YOUR INSTRUCTIONS
Nothing in the records should be altered; retype them all exactly.

Source records

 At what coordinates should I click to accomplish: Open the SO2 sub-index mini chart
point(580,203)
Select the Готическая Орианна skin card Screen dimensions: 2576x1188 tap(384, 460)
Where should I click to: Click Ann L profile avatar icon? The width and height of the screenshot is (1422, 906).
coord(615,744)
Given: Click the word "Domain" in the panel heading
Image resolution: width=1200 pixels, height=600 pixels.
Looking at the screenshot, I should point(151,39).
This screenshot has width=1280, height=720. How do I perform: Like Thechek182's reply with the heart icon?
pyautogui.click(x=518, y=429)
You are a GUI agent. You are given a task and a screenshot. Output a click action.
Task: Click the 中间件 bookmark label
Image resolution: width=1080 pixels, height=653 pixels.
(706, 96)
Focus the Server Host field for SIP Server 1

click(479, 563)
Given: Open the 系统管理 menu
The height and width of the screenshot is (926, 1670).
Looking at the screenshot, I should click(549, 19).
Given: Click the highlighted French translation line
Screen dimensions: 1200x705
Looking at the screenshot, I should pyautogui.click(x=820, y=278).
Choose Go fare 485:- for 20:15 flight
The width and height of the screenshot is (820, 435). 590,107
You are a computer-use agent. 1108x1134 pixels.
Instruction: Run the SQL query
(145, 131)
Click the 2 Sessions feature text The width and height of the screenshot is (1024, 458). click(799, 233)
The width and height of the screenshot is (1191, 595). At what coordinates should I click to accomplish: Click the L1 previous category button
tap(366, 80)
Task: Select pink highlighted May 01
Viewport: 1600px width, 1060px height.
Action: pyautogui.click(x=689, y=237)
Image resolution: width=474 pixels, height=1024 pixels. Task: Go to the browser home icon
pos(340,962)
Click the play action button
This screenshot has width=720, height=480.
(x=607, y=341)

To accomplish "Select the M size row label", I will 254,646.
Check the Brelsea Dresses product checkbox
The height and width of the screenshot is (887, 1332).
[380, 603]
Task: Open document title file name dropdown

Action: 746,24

EXPECTED OUTPUT
 At what coordinates should I click to accomplish: Open the SO2 sub-index mini chart
point(580,203)
Select the Готическая Орианна skin card Screen dimensions: 2576x1188 tap(384, 460)
Where should I click to: Click Ann L profile avatar icon? The width and height of the screenshot is (1422, 906).
coord(615,744)
Given: Click the word "Domain" in the panel heading
Image resolution: width=1200 pixels, height=600 pixels.
Looking at the screenshot, I should point(151,39).
This screenshot has width=1280, height=720. How do I perform: Like Thechek182's reply with the heart icon?
pyautogui.click(x=518, y=429)
You are a GUI agent. You are given a task and a screenshot. Output a click action.
Task: Click the 中间件 bookmark label
Image resolution: width=1080 pixels, height=653 pixels.
(706, 96)
Focus the Server Host field for SIP Server 1

click(479, 563)
Given: Open the 系统管理 menu
The height and width of the screenshot is (926, 1670).
Looking at the screenshot, I should click(549, 19).
Given: Click the highlighted French translation line
Screen dimensions: 1200x705
Looking at the screenshot, I should pyautogui.click(x=820, y=278).
Choose Go fare 485:- for 20:15 flight
The width and height of the screenshot is (820, 435). 590,107
You are a computer-use agent. 1108x1134 pixels.
Instruction: Run the SQL query
(145, 131)
Click the 2 Sessions feature text The width and height of the screenshot is (1024, 458). click(799, 233)
The width and height of the screenshot is (1191, 595). At what coordinates should I click to accomplish: Click the L1 previous category button
tap(366, 80)
Task: Select pink highlighted May 01
Viewport: 1600px width, 1060px height.
Action: pyautogui.click(x=689, y=237)
Image resolution: width=474 pixels, height=1024 pixels. Task: Go to the browser home icon
pos(340,962)
Click the play action button
This screenshot has width=720, height=480.
(x=607, y=341)

To accomplish "Select the M size row label", I will 254,646.
Check the Brelsea Dresses product checkbox
The height and width of the screenshot is (887, 1332).
[380, 603]
Task: Open document title file name dropdown

Action: 746,24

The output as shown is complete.